El subte se quiere despegar de la UTA porque
El delegado Beto Pianelli le aseguró a Criticadigital que "en 90 días puede estar el nuevo sindicato". El Gobierno rechazó el plebiscito y Hugo Moyano opinó que "no existen razones por las que quieran irse" del gremio de tranviarios.
Mientras sigue el plebiscito entre los trabajadores del subterráneo sobre la creación de un sindicato paralelo a la Unión Tranviarios Automotor (UTA), continúan los cruces entre la CGT y los delegados que representan a los empleados de Metrovías. En ese sentido, el representante sindical Beto Pianelli sostuvo: “Nos queremos ir de dónde nos agreden”.

Por un lado, apenas llegado de España, donde acompañó la gira Cristina Fernández Kirchner, Hugo Moyano sostuvo que "todo el mundo tiene derecho a exhibir la libertad sindical, para eso está. Pero creo que un gremio como la UTA, que tiene 70 años de historia con sueldos importantes, no entiendo para que sirve crear otro gremio paralelo",

A esto, el delegado la respuesta desde el subte no se hizo esperar. El delegado Beto Pianelli le explicó a Criticadigital que “los trabajadores no quieren quedarse en un gremio que manda patoteros a pegarnos”. Pianelli se refiere al incidente de la semana pasada, cuando un grupo de fuerza de la UTA irrumpió en la estación Congreso de Tucumán de la línea D para intentar impedir el plebiscito. Hubo golpes y todo el servicio se paralizó durante unas 4 horas.

Pianelli sostuvo que “Además, los compañeros no se sienten representados por la UTA en las paritarias.
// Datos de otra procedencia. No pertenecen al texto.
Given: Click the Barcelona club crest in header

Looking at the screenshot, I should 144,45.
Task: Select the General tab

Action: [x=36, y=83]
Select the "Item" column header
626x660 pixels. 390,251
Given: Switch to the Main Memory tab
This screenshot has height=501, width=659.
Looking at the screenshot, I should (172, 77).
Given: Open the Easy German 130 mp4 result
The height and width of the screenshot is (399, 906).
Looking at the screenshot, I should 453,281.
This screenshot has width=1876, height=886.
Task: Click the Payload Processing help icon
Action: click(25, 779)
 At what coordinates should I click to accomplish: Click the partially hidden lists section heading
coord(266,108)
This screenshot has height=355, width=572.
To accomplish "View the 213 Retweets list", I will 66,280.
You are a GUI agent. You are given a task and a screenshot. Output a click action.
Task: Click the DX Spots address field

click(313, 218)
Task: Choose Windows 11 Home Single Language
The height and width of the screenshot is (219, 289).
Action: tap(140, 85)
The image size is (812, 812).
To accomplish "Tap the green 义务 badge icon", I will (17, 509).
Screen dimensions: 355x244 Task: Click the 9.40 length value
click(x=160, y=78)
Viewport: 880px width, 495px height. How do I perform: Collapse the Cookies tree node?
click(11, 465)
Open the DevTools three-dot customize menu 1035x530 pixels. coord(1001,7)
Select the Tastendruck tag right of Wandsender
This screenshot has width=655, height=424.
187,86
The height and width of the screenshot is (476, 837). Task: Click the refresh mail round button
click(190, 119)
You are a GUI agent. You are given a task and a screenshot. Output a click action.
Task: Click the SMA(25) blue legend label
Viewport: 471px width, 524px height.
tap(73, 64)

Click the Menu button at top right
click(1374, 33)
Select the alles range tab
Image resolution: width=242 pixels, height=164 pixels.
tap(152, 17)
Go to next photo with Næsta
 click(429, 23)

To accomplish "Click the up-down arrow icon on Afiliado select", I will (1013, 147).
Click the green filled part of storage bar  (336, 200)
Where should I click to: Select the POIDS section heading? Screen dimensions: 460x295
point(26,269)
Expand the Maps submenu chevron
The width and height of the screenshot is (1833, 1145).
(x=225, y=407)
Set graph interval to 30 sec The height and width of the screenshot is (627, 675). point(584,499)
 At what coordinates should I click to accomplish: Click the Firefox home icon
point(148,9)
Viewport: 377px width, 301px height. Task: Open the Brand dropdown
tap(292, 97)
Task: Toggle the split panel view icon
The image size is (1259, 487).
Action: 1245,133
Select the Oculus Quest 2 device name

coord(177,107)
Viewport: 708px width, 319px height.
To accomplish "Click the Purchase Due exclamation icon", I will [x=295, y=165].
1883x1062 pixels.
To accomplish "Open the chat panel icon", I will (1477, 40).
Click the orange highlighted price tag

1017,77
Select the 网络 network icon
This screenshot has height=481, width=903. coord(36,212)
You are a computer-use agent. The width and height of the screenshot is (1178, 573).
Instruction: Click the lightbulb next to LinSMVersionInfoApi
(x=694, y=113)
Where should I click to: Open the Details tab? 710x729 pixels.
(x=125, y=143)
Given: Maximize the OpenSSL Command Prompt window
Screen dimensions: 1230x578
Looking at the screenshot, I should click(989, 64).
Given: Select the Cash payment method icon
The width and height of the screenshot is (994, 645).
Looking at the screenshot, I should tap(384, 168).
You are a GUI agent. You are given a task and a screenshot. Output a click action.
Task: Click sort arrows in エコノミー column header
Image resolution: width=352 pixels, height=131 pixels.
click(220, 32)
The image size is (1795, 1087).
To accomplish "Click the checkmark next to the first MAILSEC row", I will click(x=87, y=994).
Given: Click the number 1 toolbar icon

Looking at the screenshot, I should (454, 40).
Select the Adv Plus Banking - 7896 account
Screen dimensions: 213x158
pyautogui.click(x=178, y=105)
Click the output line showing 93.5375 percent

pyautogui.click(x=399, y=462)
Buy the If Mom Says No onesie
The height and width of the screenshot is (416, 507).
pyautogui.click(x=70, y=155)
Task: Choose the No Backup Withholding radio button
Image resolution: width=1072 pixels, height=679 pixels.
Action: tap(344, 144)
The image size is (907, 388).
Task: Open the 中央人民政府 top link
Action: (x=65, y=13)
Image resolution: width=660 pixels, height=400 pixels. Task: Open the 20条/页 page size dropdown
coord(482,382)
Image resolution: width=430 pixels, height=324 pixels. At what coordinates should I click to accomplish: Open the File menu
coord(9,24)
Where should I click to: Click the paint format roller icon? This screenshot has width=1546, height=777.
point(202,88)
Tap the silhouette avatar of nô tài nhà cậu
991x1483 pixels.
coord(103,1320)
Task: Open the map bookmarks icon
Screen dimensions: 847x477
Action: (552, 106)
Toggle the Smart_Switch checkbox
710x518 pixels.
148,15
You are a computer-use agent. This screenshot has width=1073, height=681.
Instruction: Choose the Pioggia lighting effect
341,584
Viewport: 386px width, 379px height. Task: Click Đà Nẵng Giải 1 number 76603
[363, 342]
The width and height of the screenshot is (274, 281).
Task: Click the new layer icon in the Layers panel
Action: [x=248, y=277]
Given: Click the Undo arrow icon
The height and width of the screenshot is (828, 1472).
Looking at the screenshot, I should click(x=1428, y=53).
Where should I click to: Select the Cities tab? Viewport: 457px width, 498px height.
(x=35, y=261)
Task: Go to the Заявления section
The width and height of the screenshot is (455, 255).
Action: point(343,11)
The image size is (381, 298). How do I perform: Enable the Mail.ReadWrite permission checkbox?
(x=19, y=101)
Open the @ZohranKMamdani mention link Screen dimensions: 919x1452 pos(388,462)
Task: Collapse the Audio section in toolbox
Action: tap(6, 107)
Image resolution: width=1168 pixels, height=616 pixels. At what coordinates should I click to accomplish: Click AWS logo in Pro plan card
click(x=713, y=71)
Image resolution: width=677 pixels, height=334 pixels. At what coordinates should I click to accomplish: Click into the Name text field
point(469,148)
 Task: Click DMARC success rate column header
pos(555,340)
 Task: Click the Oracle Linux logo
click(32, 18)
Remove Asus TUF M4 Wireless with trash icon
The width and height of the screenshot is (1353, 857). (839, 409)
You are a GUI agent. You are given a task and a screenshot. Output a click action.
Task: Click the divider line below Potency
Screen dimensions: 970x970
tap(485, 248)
Siempre firmaron acuerdos que nos trajeron más perjuicios que beneficios”.

LA DISPUTA POR EL SINDICATO PARALELO. En tanto, el representante sindical pronosticó que el gremio paralelo “se crea con un simple trámite administrativo que no puede demorar más de 4 meses, luego de aprobado la consulta de las bases”.

Pese a los pronósticos de Pianelli, Crítica de la Argentina informó hoy que el Gobierno rechazó el plebiscito de los trabajadores del subte para formar un sindicato propio. El portavoz fue el ministro de Trabajo, Carlos Tomada, que de este modo oficializó la inclinación del Ejecutivo a favor de los gremios alineados con la CGT. La convocatoria del personal de la concesionaria Metrovías “no tiene chances de prosperar”, dijo el ministro.

La polémica quedó instalada cuando los delegados del subte quedaron al margen de una elección convocada por la Unión Tranviarios Automotor (UTA), el sindicato que en lo formal representa al personal de la actividad, y decidieron avanzar en la formación de un gremio en la empresa. Con ese propósito, los ex delegados realizaron en agosto una presentación ante la cartera laboral para pedir la inscripción gremial y convocaron al plebiscito que finalizará esta semana. Hasta ayer, un 98% del personal había votado a favor de la iniciativa, según los datos que dieron a conocer los organizadores.

Para desalentar la creación de otro gremio, el Gobierno se apoya en la ley de Asociaciones Sindicales. El artículo 29 de la normativa establece que sólo podrá obtener la personería un sindicato de empresa “cuando no obrare en la zona de actuación y en la actividad o en la categoría una asociación sindical de primer grado o unión”, como sucede con la UTA a nivel nacional. Aunque están afiliados a la UTA, los ex delegados mantienen un enfrentamiento desde hace años con la conducción del sindicato.

LA UTA Y MOYANO JUEGAN SU INTERNA. Por otra parte, fuentes cercanas a los delegados del subte aseguraron que por ahora su estrategia es intentar no confrontar con el camionero líder de la CGT. Por ese motivo, desde las vías bajo tierra aseguran que demorarán su seguro ingreso a la CTA para no encrespar aún más los ánimos de Moyano.

Es que los trabajadores del subte se ilusionan por lo bajo con una pelea entre el titular de la UTA, Roberto Fernández, y el camionero. En ese sentido, lo ven a Fernández como un ex diputado menemista más cerca de la CGT Azul y Blanca de Luis Barrionuevo. Así y todo, los trabajadores que buscan separarse de la UTA creen que los ataques de Moyano crecerán para evitar que el posible nuevo gremio se transforme en un antecedente para el resto de los trabajadores.